Elfenbeinturmbewohner, Musiknerd, Formfetischist, Diskursliebhaber. Vermutet die Schönheit des Schreibens und Denkens im Niemandsland zwischen asketischer Formstrenge und schöngeistiger Freiheitsliebe. Hat das ALPENFEUILLETON in seiner dritten Phase mitgestaltet und die Letztverantwortung für das Kulturressort getragen.

4 Comments

  1. Ich bin geneigt, zuzustimmen, entscheide mich selbst als „Musikjournalist“ in der Regel für eine weitere Schreibzielsetzung, die ebenfalls und vor allem versucht, die Langeweile, die meiner Meinung nach das zentrale Problem der ganzen Über-Musik-Schreiberei ist, zu umgehen. Ich lese Konzertberichte nicht, um Musikerfachwissen oder Szenegeschwurbel zu lesen (allerdings auch wenig, um Diskussionsstoff für Meta-Gespräche über die Szene, das sozialpolitische Ganze oder ähnliches zu haben), sondern vor allem, um in Anlehnung an mir bedeutende Themen (wie eben bestimmte Band) unterhalten zu werden. Da Musikjournalismus aber doch auch immer wieder journalistischen Anspruch haben möchte, entstehen UN-unterhaltsame, beschreibende Beiträge en masse. Für viele/einige (?) Leser mag das auch interessant so sein. Ich möchte lieber eine Seite aus einem humorvollen Roman lesen, in den das Konzert eingebunden ist. Und deshalb schreibe ich vor allem spielerisch, lebendig, lustig und werfe nur teilweise Elemente aus den drei Schreib-Positionen ein, die dieser Artikel aufzeigt.
    (Anderes, an dieser Stelle unwichtigeres Thema, gleicher Artikel – (leicht) überspitzt: Muss feulletonistisches Geschreibsel eigentlich immer so klingen, als wollte es all jene ausschließen, die keinen Hochschulabschluss in der Tasche haben? Wirkt schnell so, als wollte sich eine gar nicht so komplizierte Botschaft hinter möglichst komplizierten Worten verstecken, um für wichtiger gehalten zu werden. Funktioniert, aber ist nicht gerade angenehm!)

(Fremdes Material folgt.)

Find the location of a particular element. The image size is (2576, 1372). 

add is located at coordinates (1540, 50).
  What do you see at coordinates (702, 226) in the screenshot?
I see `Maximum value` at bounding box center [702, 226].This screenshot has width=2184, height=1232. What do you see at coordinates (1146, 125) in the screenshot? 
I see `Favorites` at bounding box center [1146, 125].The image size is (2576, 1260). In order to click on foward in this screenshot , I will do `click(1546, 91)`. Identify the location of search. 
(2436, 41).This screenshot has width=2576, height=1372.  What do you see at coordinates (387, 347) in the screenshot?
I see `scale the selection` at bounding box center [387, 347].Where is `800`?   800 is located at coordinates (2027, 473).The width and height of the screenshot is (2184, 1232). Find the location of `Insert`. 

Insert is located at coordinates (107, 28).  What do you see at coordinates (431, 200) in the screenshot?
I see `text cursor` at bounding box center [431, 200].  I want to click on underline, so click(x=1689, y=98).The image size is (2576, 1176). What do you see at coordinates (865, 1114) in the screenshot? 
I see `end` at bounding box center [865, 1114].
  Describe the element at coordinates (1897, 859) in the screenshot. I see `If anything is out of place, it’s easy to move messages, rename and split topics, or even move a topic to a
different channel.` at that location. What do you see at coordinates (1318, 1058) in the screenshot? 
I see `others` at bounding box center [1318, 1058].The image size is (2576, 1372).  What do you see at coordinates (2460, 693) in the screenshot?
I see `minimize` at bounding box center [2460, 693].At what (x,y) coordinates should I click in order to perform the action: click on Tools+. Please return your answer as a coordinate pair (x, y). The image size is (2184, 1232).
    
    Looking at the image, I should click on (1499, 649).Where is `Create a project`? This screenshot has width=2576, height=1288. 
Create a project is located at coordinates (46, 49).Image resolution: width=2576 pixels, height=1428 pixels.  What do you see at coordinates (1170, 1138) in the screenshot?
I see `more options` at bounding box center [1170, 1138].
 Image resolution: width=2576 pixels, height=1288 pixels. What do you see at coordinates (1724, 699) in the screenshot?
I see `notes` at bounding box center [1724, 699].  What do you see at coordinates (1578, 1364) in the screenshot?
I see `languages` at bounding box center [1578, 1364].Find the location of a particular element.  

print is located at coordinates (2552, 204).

    • Gebe Ihnen völlig recht, was die Anziehung des Narrativen betrifft.
      Aber re „feuilletonistisches Geschreibsel + Hochschulabschluss“: Man muss nicht komplizierter schreiben als nötig, aber gelesen werden Feuilletons wohl fast nur von Leuten, die gern und viel lesen. Die halten schon den einen oder anderen etwas komplizierter gebauten Satz aus, egal ob mit (wohl die Mehrzahl) oder ohne Abschluss einer tertiären Bildungsstufe.

  2. Gerade von Markus Stegmayr war so ein Metatext überfällig, dessen Beiträge über die unterschiedlichsten Musikanlässe oft relativ (manchmal zu weit) ausholen, um einen Kontext für die „eigentliche Besprechung“ herzustellen. Das funktioniert für mich dort gut, wo daraus eine Erzählung wird (siehe auch Kommentar von J.S.), selbst wenn ich die Musiker:innen um die es geht bisher nicht kannte. Einen großen Vorteil des Online-Feuilletons sehe ich in der Möglichkeit, Hörbeispiele anzufügen, die man schon mal anhören kann, während man den Beitrag liest, und dabei eigene Höreindrücke mit der Kritik vergleichen.

  3. Darf ich euch allen eine vierte Position vorschlagen?
    Nämlich die musikwissenschaftliche Satire!
    Siehe hier: http://www.stormbringer.at/livereports/2312/cannibal-corpse-krisiun-und-hideous-divinity-gore-not-core-weekender-innsbruck.html
    und hier: http://www.stormbringer.at/livereports/2418/metaldays-2016-oder-was-haben-putin-porn-grind-professoren-und-pizza-gemeinsam-tolmin-tolmin.html
    Feeback würde mich freuen. Wenn’s keines gibt, auch egal!